_Your objective_
Could you copy out everything in the material from the line containing "The height and width of the screenshot is (792, 590)." down to the line containing "Action: point(32,236)", both lines included, character for character?

_Data listing_
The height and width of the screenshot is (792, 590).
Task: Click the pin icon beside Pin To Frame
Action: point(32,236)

---

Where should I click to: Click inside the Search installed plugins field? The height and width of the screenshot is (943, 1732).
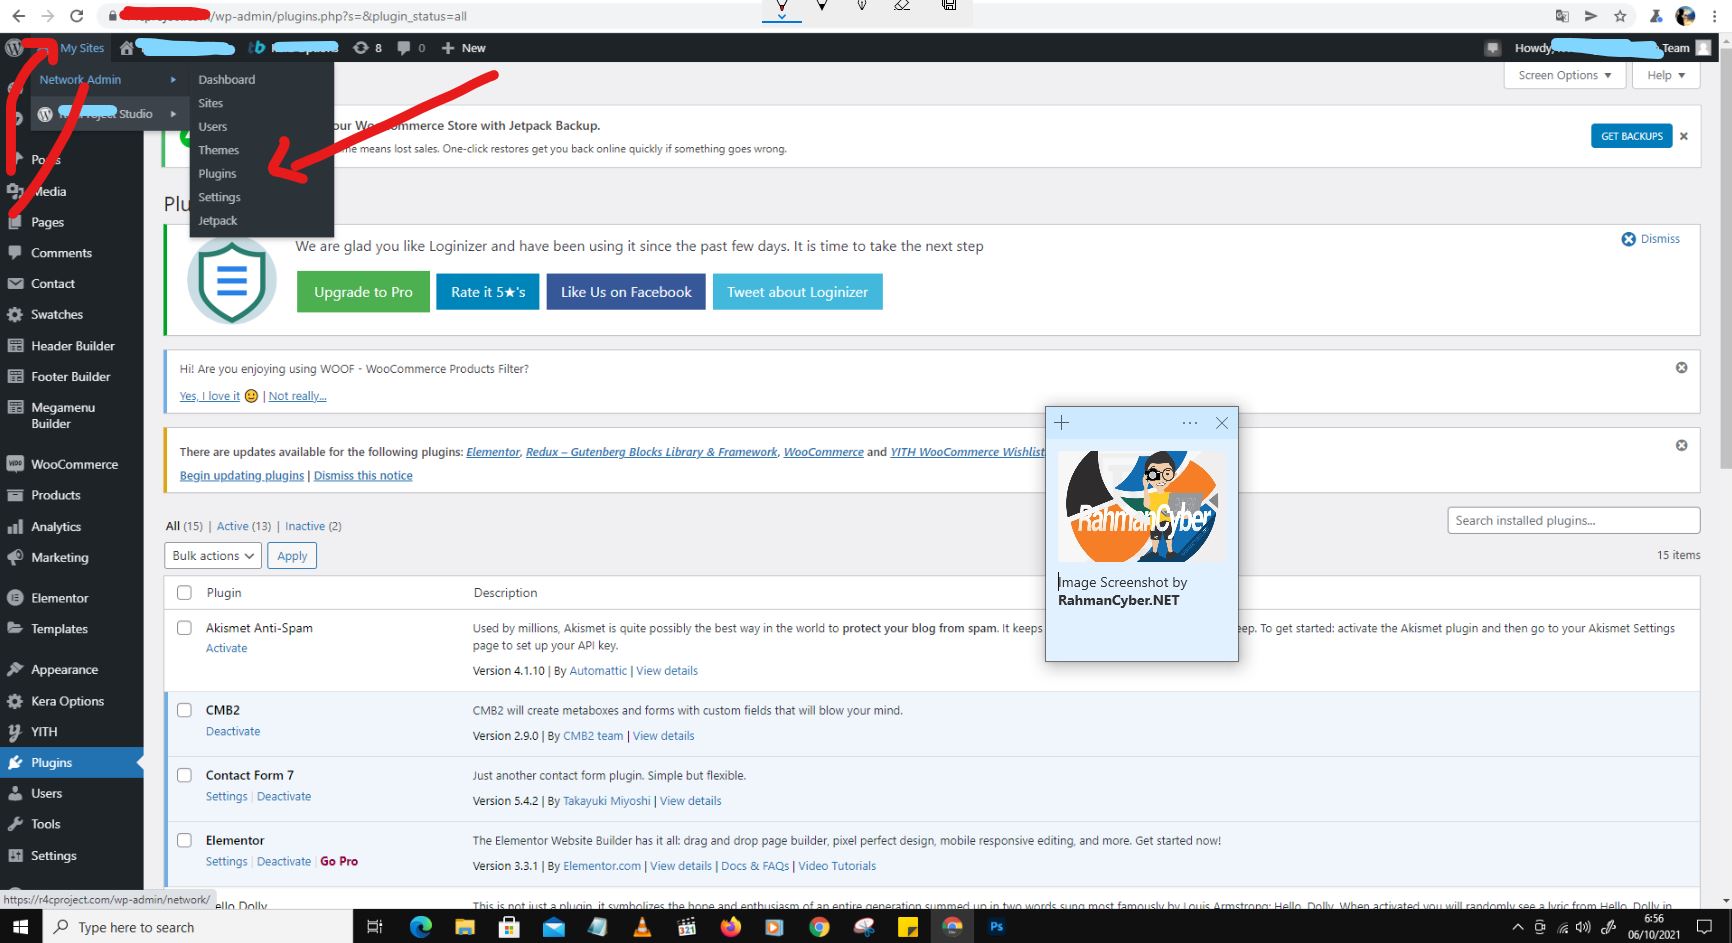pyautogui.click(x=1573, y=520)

* * *

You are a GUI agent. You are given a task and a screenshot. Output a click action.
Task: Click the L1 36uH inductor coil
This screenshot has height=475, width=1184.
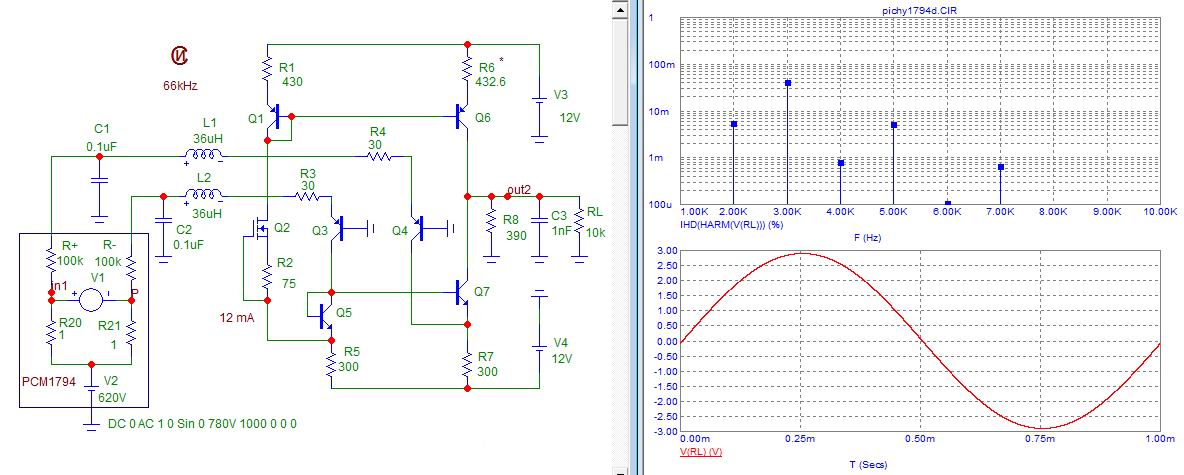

_Correct result_
The height and width of the screenshot is (792, 590).
Task: Click the pin icon beside Pin To Frame
Action: point(32,236)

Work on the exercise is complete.